SWOG 8710 (INT-0080): Randomized Phase III Clinical Trial of Neoadjuvant MVAC + Cystectomy Versus Cystectomy Alone in Patients with Locally Advanced Bladder Cancer
Ronald
Natale, M.D.
Cedars-Sinai Comprehensive Cancer Center, Los Angeles, CA, USA
Summary: Results from a 14-year Phase III study show superior survival in patients receiving chemotherapy prior to cystectomy for locally advanced bladder cancer and initiate debate about the role of neoadjuvant therapy as a treatment option for the disease. In this study with 317 patients, patients receiving neoadjuvant therapy had a median survival of 6.2 years compared with 3.8 years in patients undergoing cystectomy alone.
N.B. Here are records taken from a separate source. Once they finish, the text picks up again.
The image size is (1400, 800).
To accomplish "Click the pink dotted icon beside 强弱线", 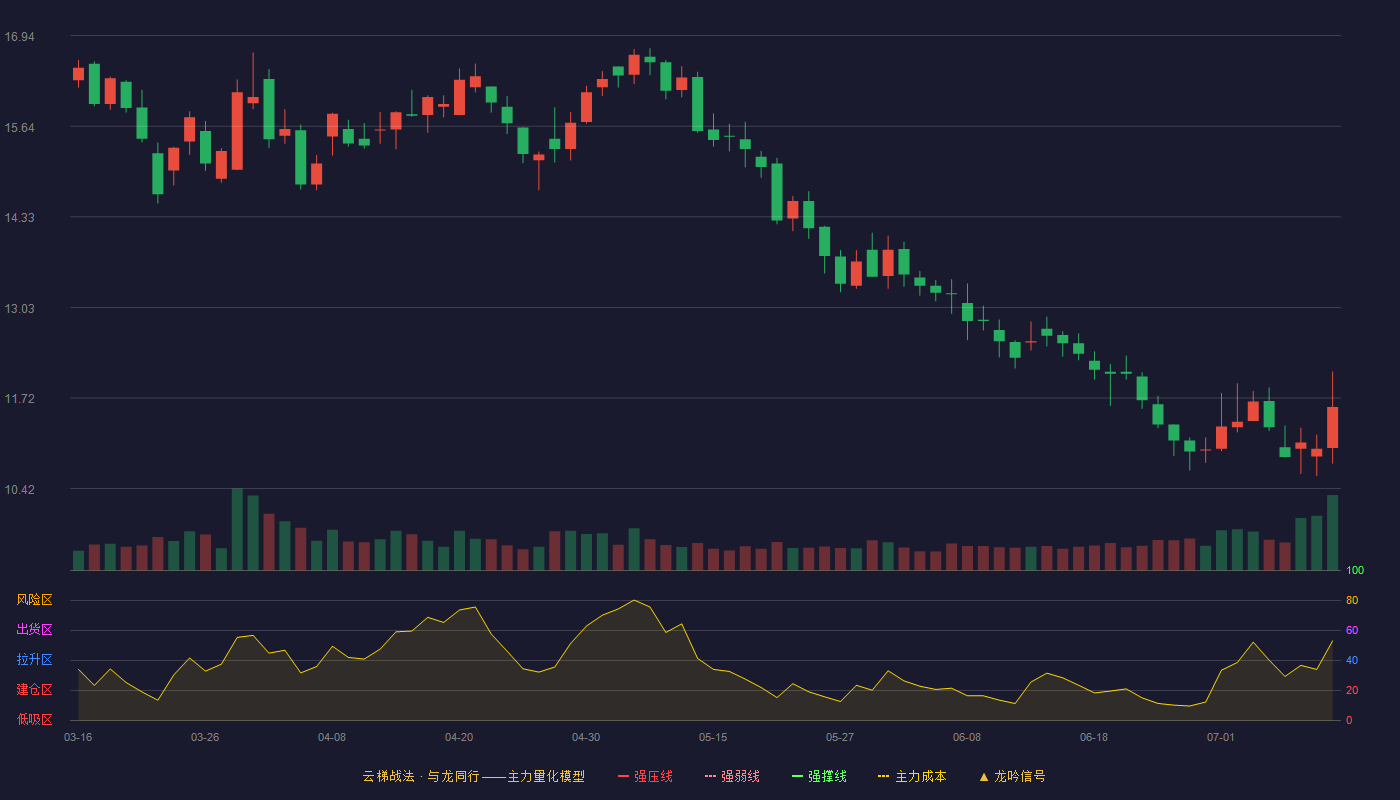I will pos(710,776).
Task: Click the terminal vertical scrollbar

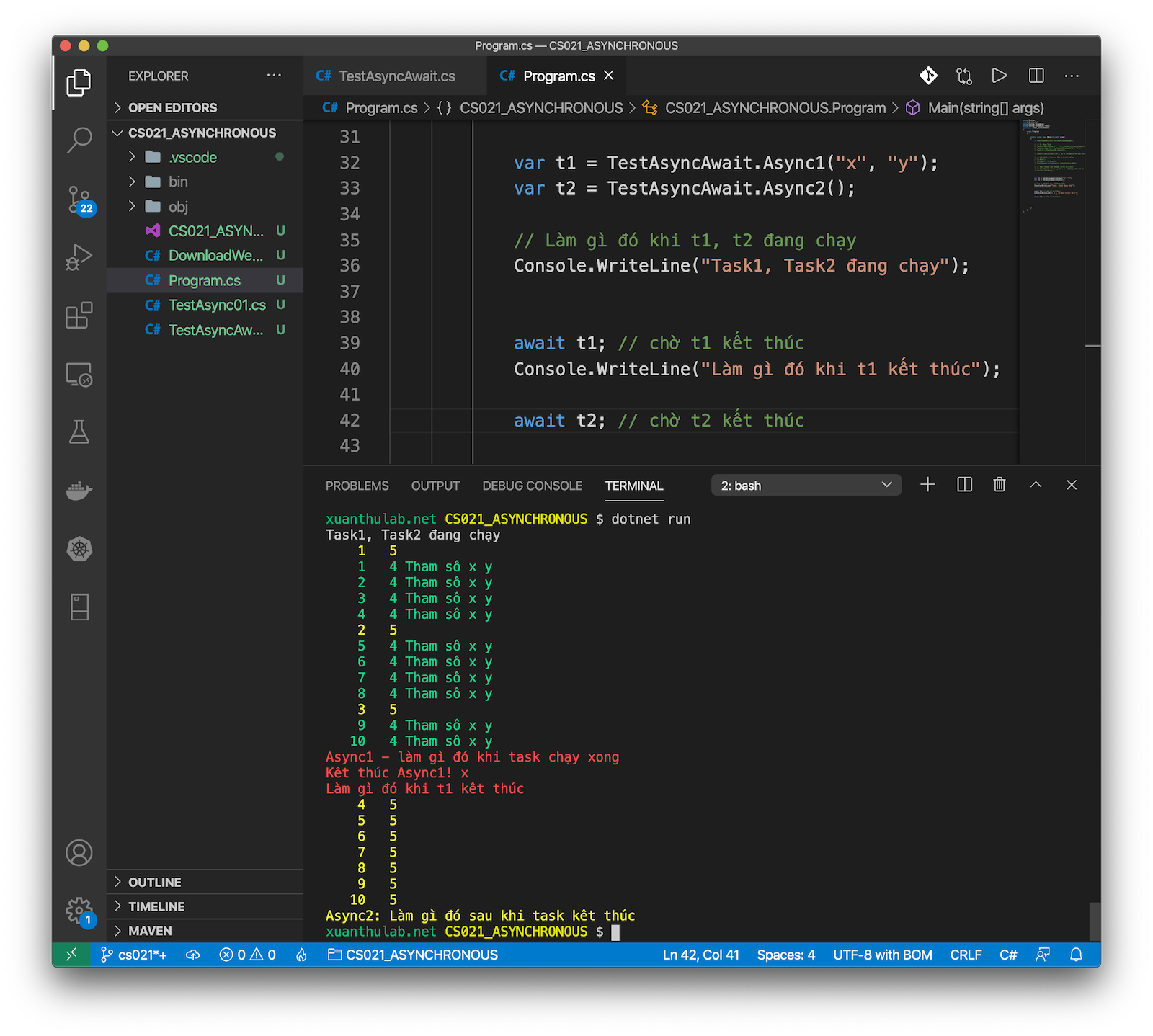Action: pyautogui.click(x=1094, y=920)
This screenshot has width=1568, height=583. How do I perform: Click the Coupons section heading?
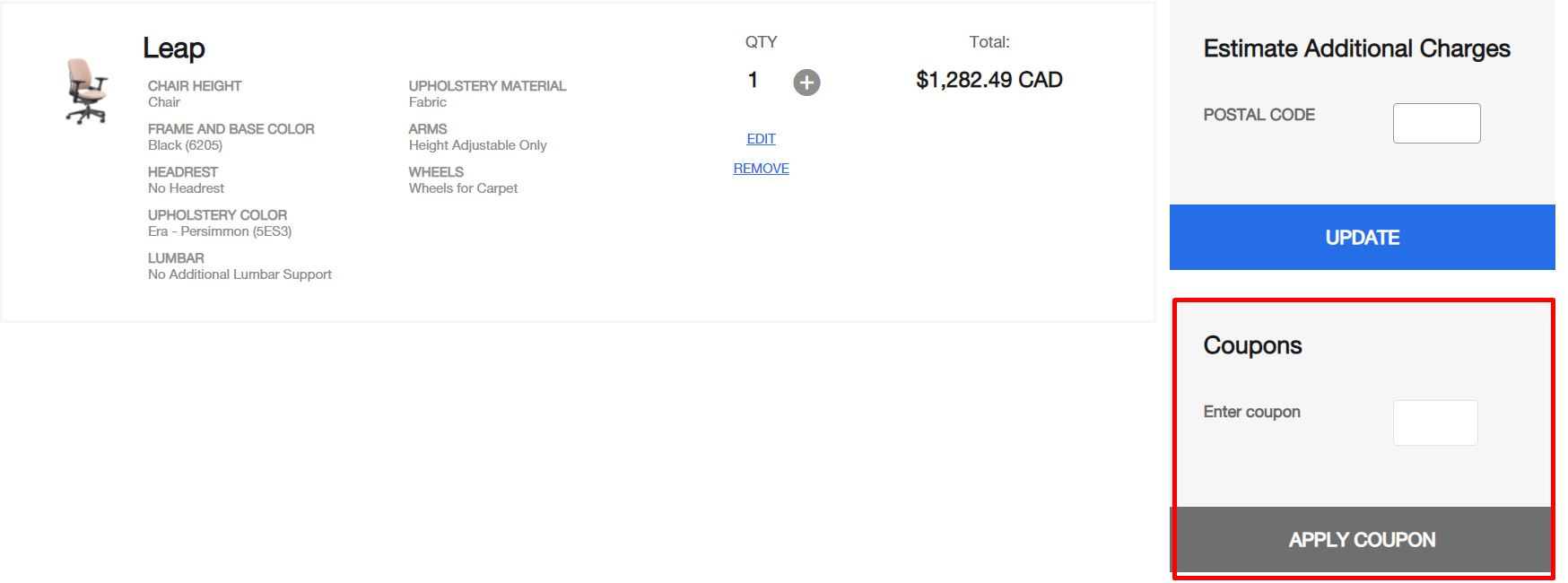click(x=1252, y=345)
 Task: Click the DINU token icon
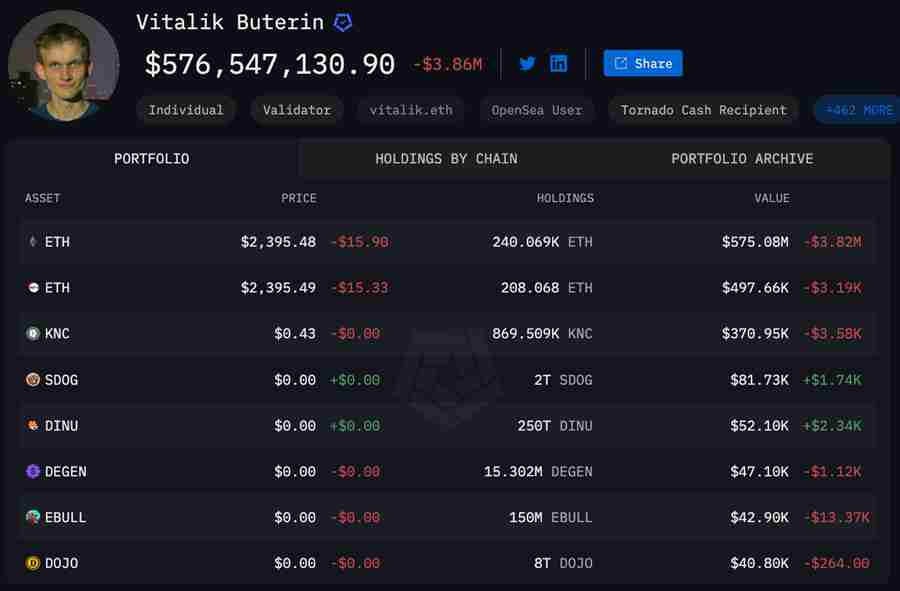[x=31, y=426]
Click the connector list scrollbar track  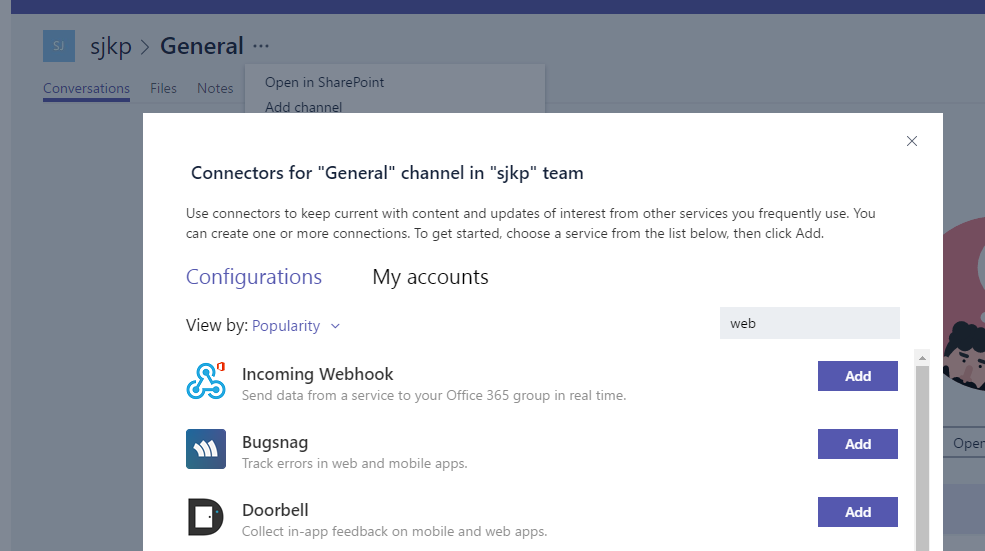[922, 460]
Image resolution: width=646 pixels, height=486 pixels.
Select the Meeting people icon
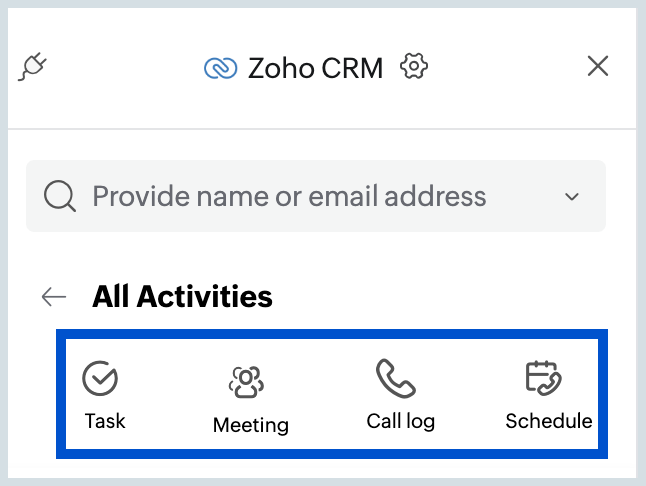pos(246,382)
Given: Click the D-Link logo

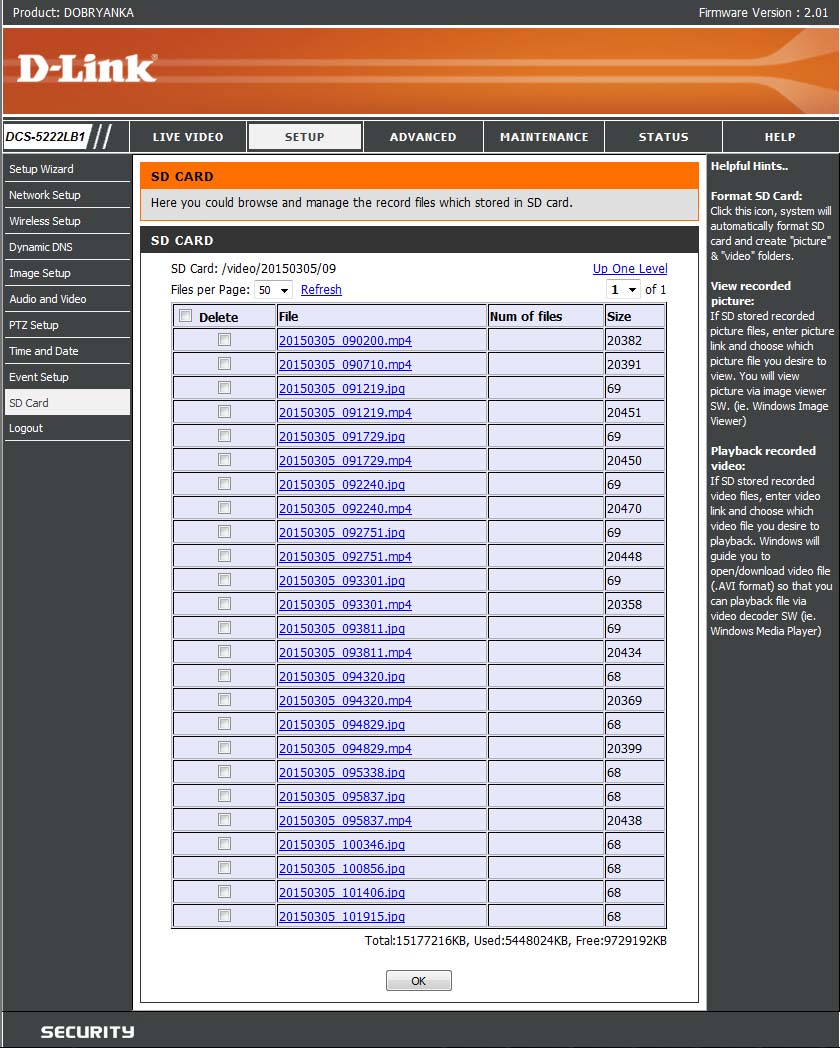Looking at the screenshot, I should (87, 68).
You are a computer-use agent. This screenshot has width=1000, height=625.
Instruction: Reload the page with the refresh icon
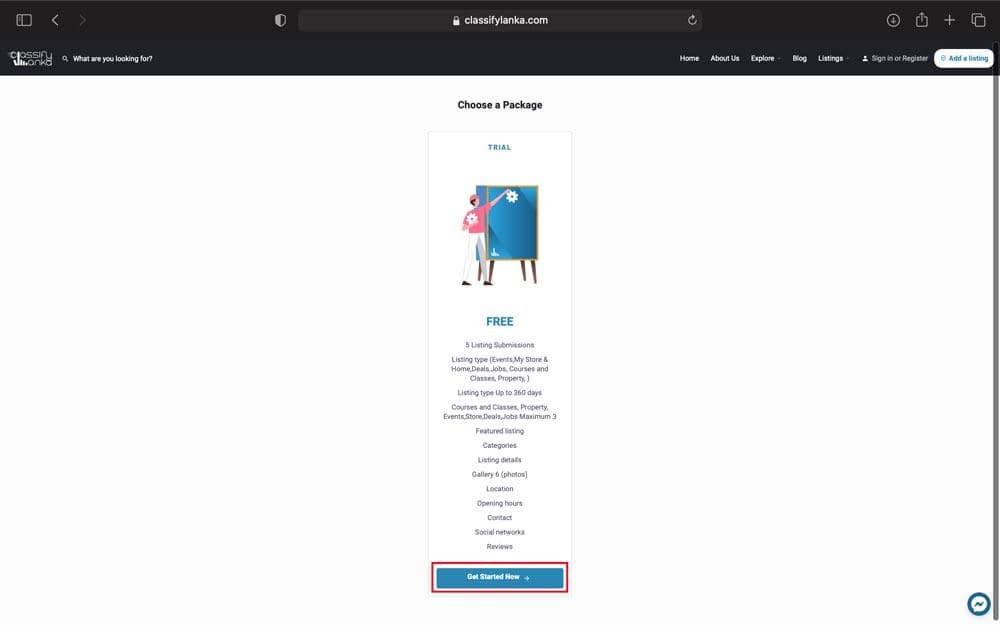[x=692, y=20]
Radical cystectomy is the current gold standard treatment for locally advanced bladder cancers. However, 50-60% of patients develop recurrent, metastatic disease due to occult micrometastases at the time of surgery.
Chemotherapy has been used prior to surgery in the treatment of cancers such as breast cancer to downstage the primary tumor and enable an early attack on micrometastases. To date, neoadjuvant chemotherapy for bladder cancer has not been considered standard treatment.
Dr. Ronald Natale presented results from a multi-group Phase III study designed to determine whether neoadjuvant therapy prolongs survival in patients with locally advanced bladder cancer. The results of the study raise debate about its role as a possible new standard therapy for the disease.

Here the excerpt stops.